Nos amis les Saoudiens
«Mais, après le fiasco syrien, de quelles carottes ou de quels bâtons disposons-nous encore pour jouer les pompiers avec efficacité dans cette partie du monde ?», se demande mardi dans Ouest-France le spécialiste des questions internationales Dominique Moïsi. Dans Les Échos, Sanam Vakil, experte du Golfe persique à Chatham House, un think tank spécialisé dans les relations internationales, estime que «les Occidentaux travaillent certainement 24 heures sur 24, discrètement, pour ramener le calme».
«Ils n'ont pas de levier économique, mais peuvent faire valoir à Riyad et Téhéran, qui sont des États rationnels et défendant leurs intérêts, que tout cela pourrait aisément échapper à tout contrôle», ajoute-t-elle.
Dans ce contexte, Jean-Christophe Ploquin de La Croix avait indiqué lundi que «les pays occidentaux doivent déployer leurs efforts pour empêcher l'embrasement», et notamment la France, qui «a un rôle à jouer pour conseiller la prudence à l'Arabie saoudite, dont elle a fait un de ses partenaires importants». Déplorant l'exécution de Nimr Baqr Al Nimr, elle a appelé dimanche les responsables de la région à tout faire pour éviter l'exacerbation des tensions sectaires et religieuses. Elle devrait aller plus loin en favorisant le dialogue entre Riyad et Téhéran, y compris par l'entremise de l'Union européenne, jugée «plus neutre».

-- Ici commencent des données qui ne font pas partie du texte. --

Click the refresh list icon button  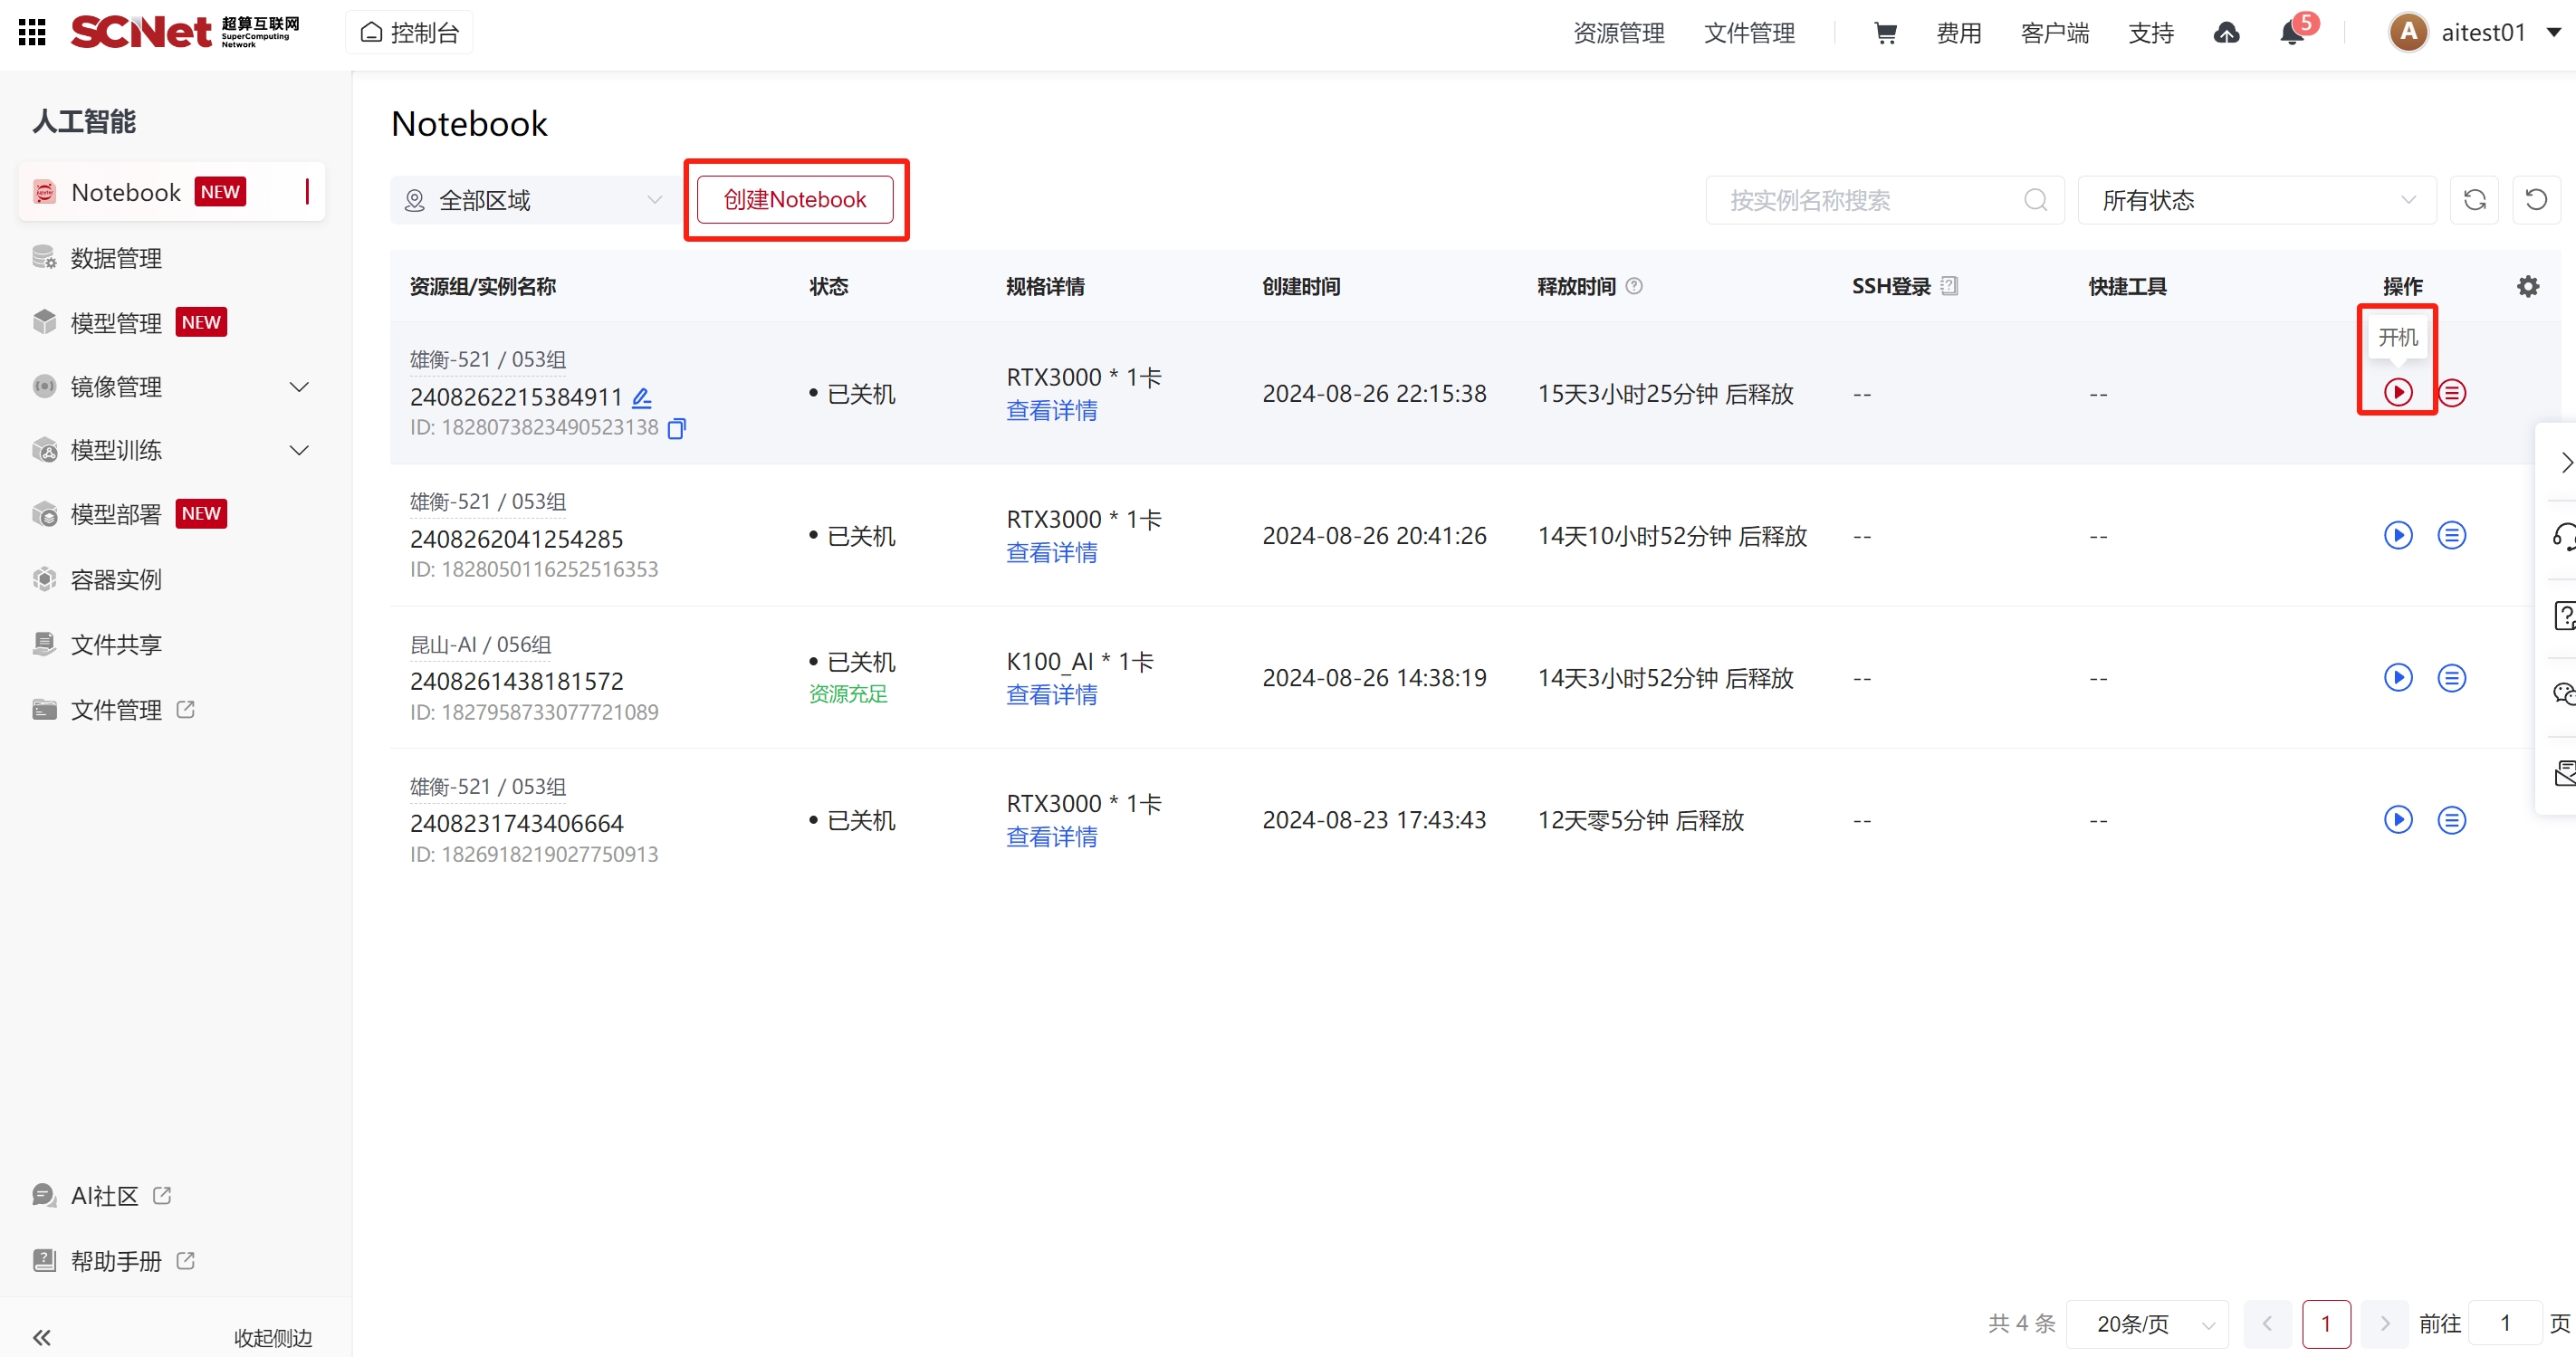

Lundi, dans son éditorial du Figaro, intitulé «Choisir ses alliés», Philippe Gélie remet en cause ce lien privilégié: «Tandis que l'EI nous livre une guerre de civilisation, l'Arabie sunnite ne semble motivée que par sa guerre de religion contre l'islam chiite». «Le pétrole et les contrats commerciaux ne sauraient nous aveugler sur la vraie nature du partenaire saoudien», insiste l'éditorialiste. Patrice Chabanet le formule encore plus clairement dans Le Journal de la Haute-Marne: «Au XXIe siècle, il est inacceptable de considérer comme ami un pays qui prononce la peine de mort si l'on manifeste contre le roi ou si l'on veut changer de religion».
«C'est Daech qui va en profiter»
Par ailleurs, cette crise entre l'Arabie saoudite et l'Iran avait suscité lundi de vives craintes dans la presse française. Selon les éditorialistes, l'escalade en cours fait le jeu de «Daech».

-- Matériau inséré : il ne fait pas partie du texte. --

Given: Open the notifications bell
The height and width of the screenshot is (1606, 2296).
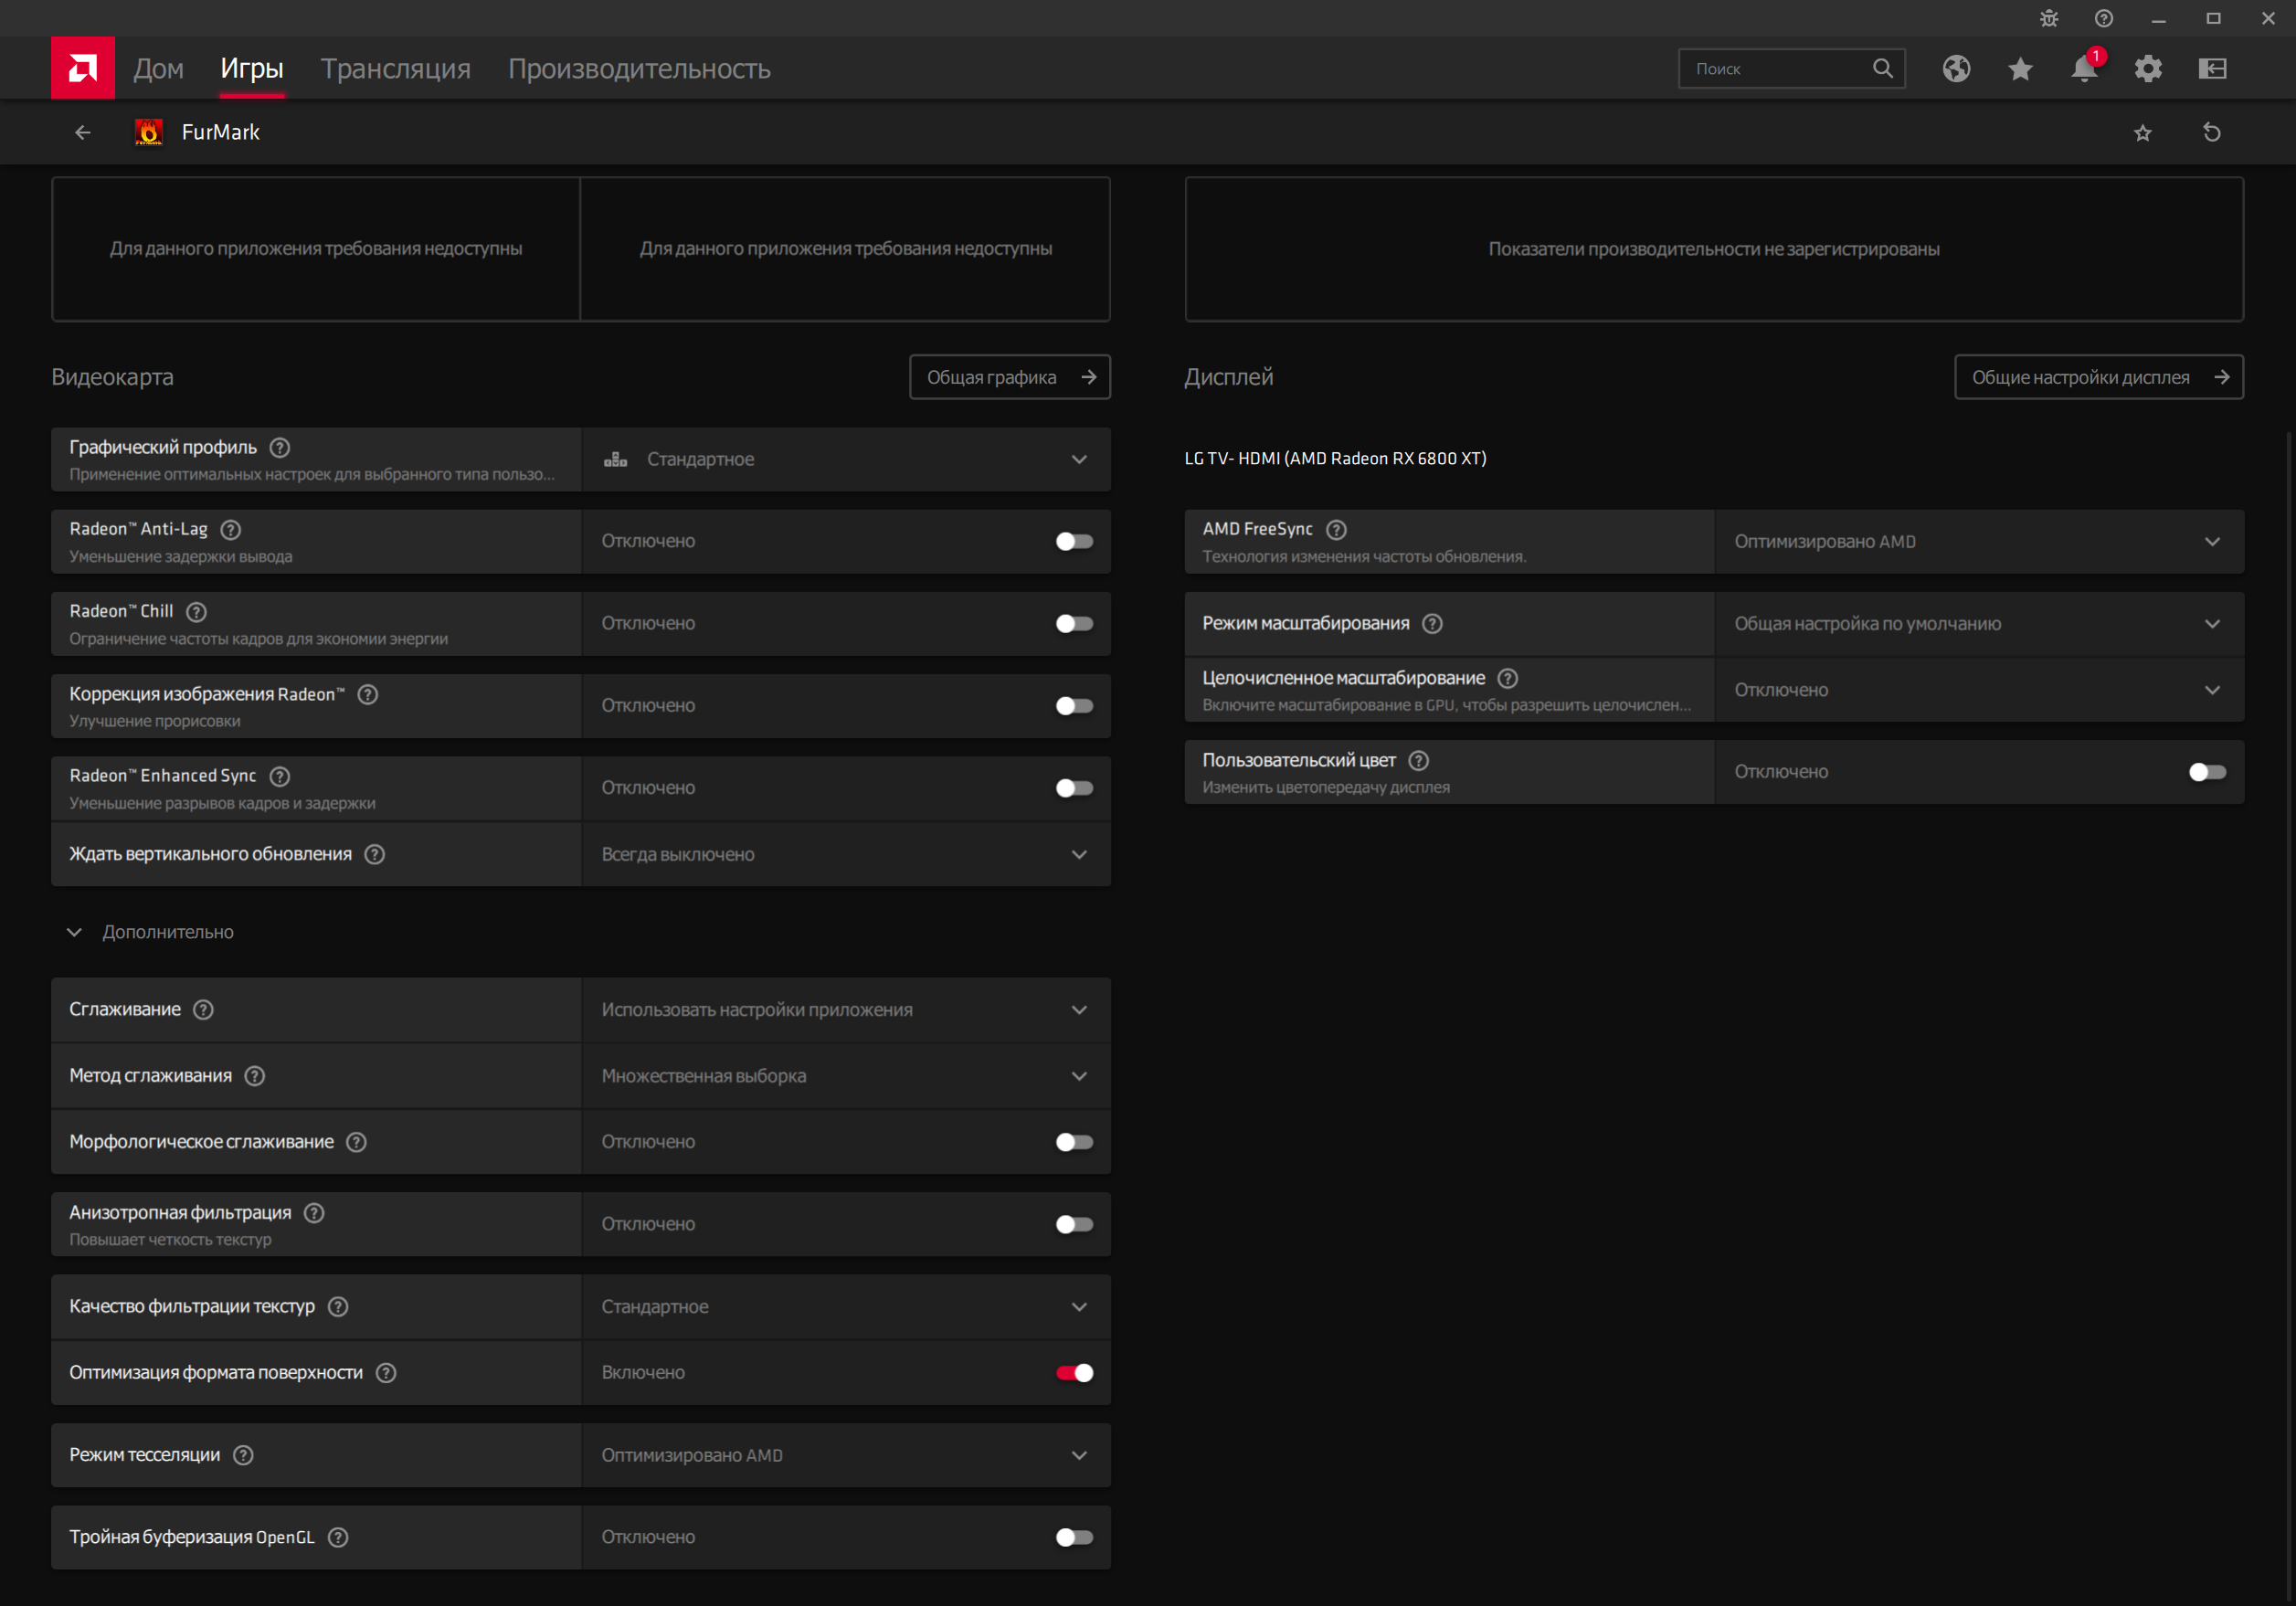Looking at the screenshot, I should [2084, 68].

Dans Le Figaro, Georges Malbrunot explique qu'«il y a comme un parfum de revanche dans l'exécution du cheikh al-Nimr, 10 jours après la liquidation du chef rebelle syrien Zahran Alloush, près de Damas. À la tête de +L'armée de l'islam+, financée et appuyée par Riyad, Alloush était l'homme clé des Saoudiens dans la guerre syrienne».
C'est bien sur le théâtre de guerre syrien et irakien que les conséquences risquent d'être les plus lourdes, jugeaient experts et éditorialistes. Dans Le Parisien/Aujourd'hui en France, Azadeh Kian, spécialiste de l'Iran à l'université Paris-VII-Diderot, prévient que «si l'Iran et l'Arabie saoudite ne collaborent pas contre Daech, forcément, c'est Daech qui va en profiter».
Même crainte de la part de Dominique Garraud, dans Le Journal de la Haute Marne: «Dans la partition d'une rare complexité qui se joue au Proche-Orient, le coup d'éclat saoudien ne conduit pas inéluctablement à une confrontation directe que l'Arabie saoudite et l'Iran ont évitée durant plus de trois décennies de rivalité et de guerres par procuration. Mais, après l'incident aérien entre la Turquie et la Russie, Daech est vraiment le seul à pouvoir se réjouir de devoir faire face à des ennemis autant divisés», souligne-t-il.